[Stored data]

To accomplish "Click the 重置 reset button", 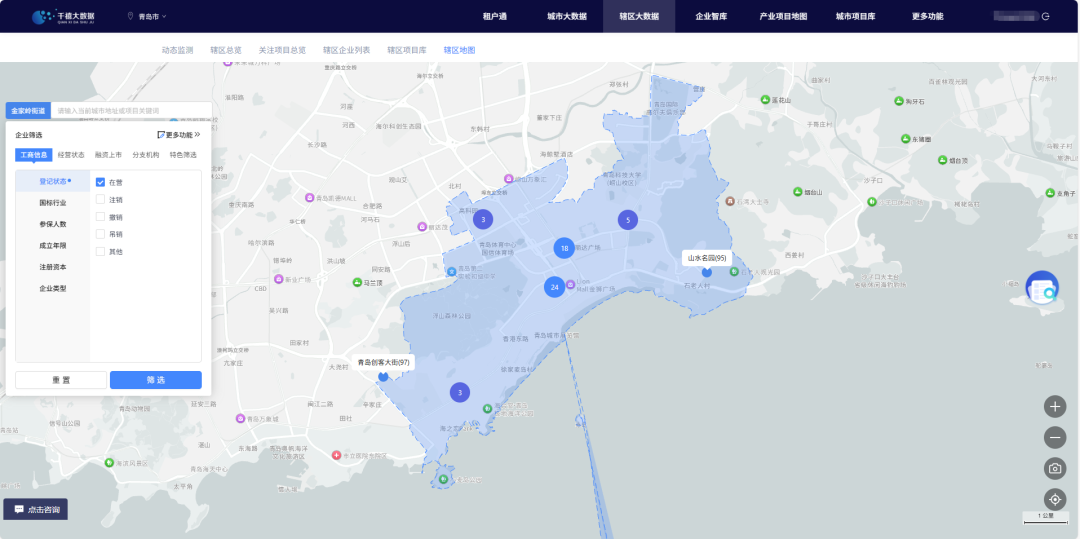I will pyautogui.click(x=61, y=380).
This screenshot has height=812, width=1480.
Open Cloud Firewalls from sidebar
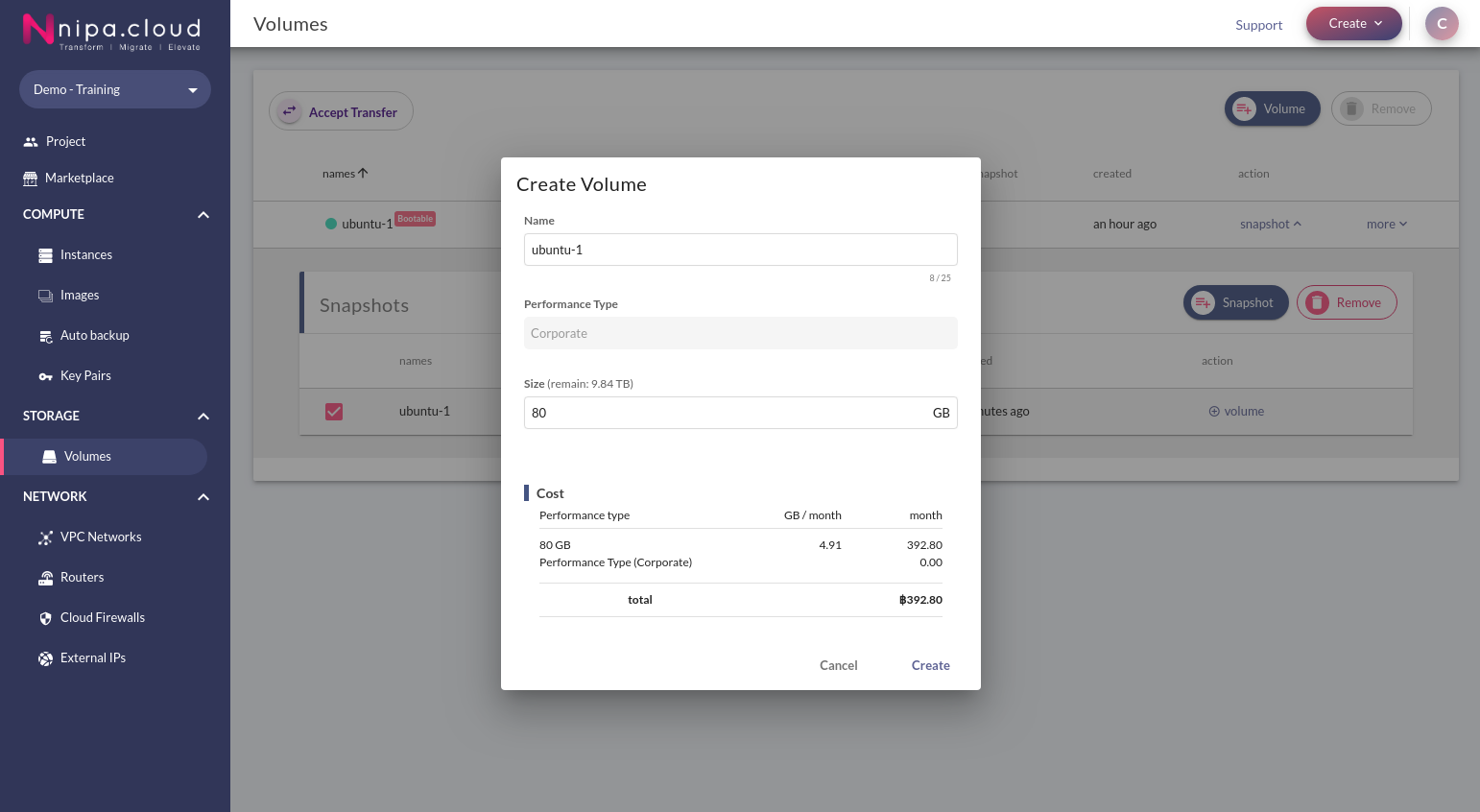click(x=104, y=618)
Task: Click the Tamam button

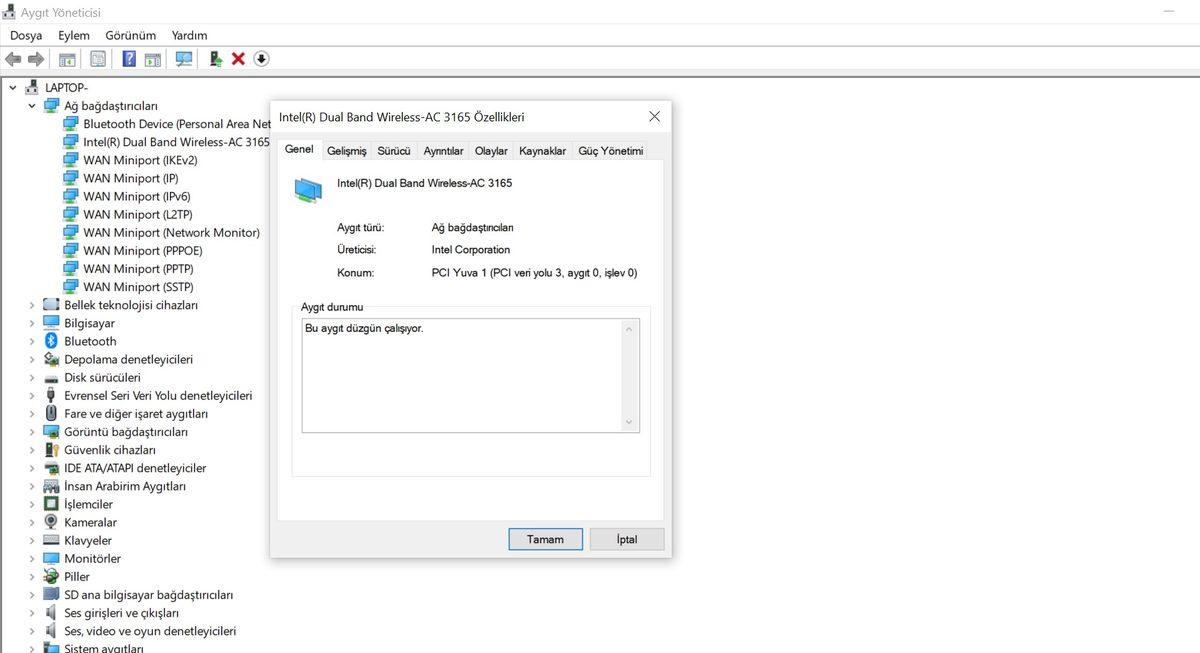Action: (545, 539)
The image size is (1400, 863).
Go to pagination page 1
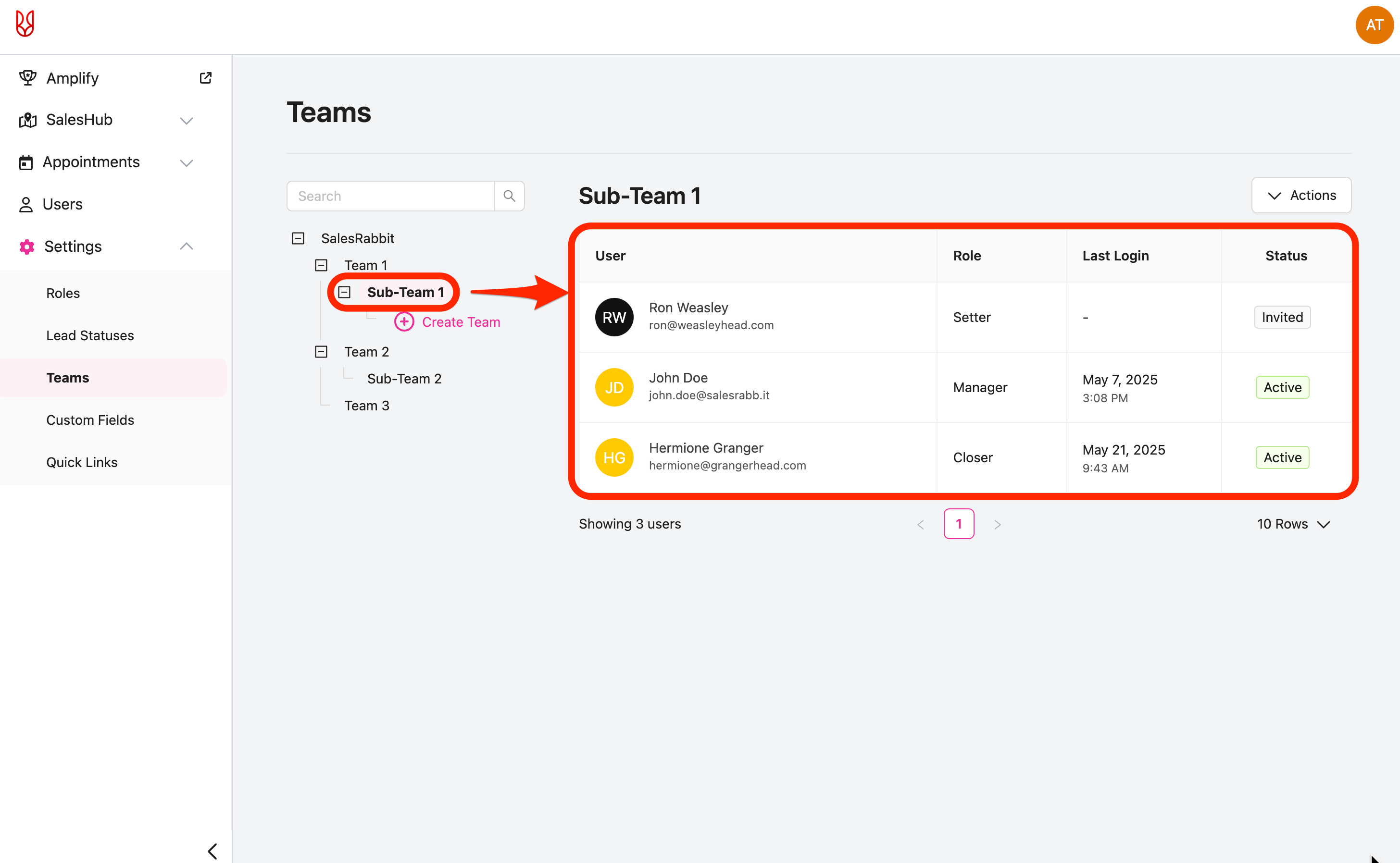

* What you need to do
Reproduce, word for word, the lines from the one containing "Open Cloud Firewalls from sidebar" through the final line above. Leave every picture out.

* Answer box
Open Cloud Firewalls from sidebar
click(x=104, y=618)
Task: Click the Tamam button

Action: (545, 539)
The image size is (1400, 863).
Go to pagination page 1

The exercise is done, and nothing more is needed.